The Walker Police Department posted an image of coffins, saying, “A photo of caskets which have floated up in the St. Mark’s Cemetary on Dunn St in Walker as a result of the high water.”

 Caskets are seen floating in flood waters near a cemetery on August 17, 2016 in Gonzales, Louisiana. Starting last week Louisiana was overwhelmed with flood water causing at least seven deaths and thousands of homes damaged by the flood waters.  (Photo by Joe Raedle/Getty Images)
Caskets are seen floating in flood waters near a cemetery on August 17, 2016 in Gonzales, Louisiana.

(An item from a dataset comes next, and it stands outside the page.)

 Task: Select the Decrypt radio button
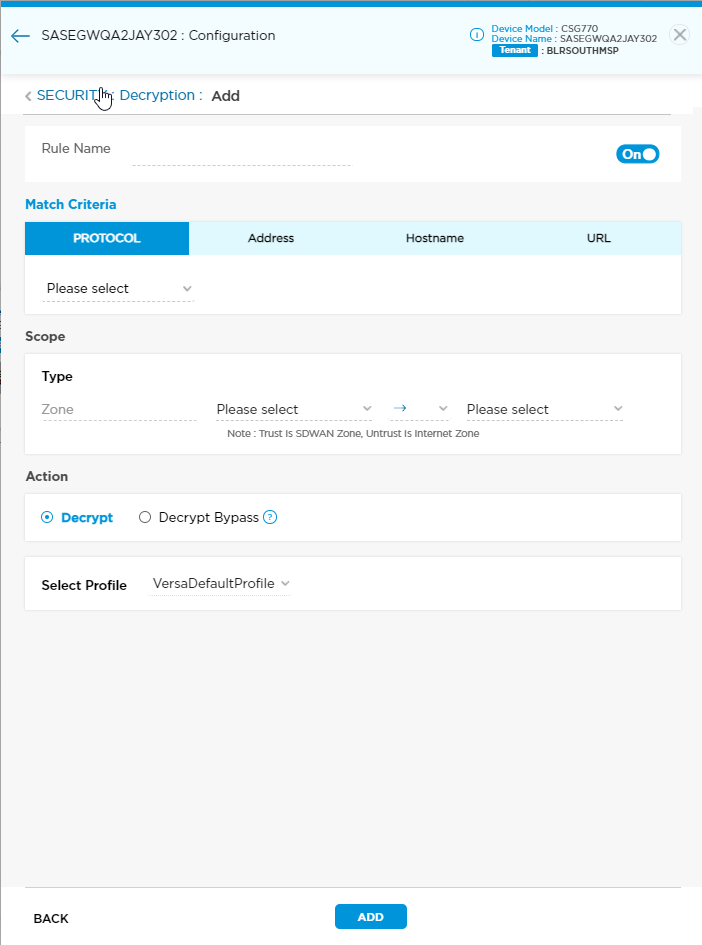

Starting last week Louisiana was overwhelmed with flood water causing at least seven deaths and thousands of homes damaged by the flood waters. (Joe Raedle/Getty Images)

The Red Cross now estimates that the flood is the worst natural disaster to hit the United States since Hurricane Sandy four years ago.

“Thousands of people in Louisiana have lost everything they own and need our help now,” Brad Kieserman, the Red Cross’ vice president of disaster services operations and logistics, told Reuters.

“This disaster is the worst to hit the United States since Superstorm Sandy, and we anticipate it will cost at least $30 million—a number which may grow as we learn more about the scope and magnitude of the devastation,” he said.

An estimated 40,000 houses have been damaged in the floods and around 86,000 people have applied for federal disaster aid.

“There’s not that much that wasn’t damaged in some of these parishes,” FEMA Administrator Craig Fugate told NPR. Water has started to recede in some areas, but the flood’s impact has persisted.

Republican presidential nominee Donald Trump and his running mate, Mike Pence, arrived in Louisiana on Friday to survey the flood damage.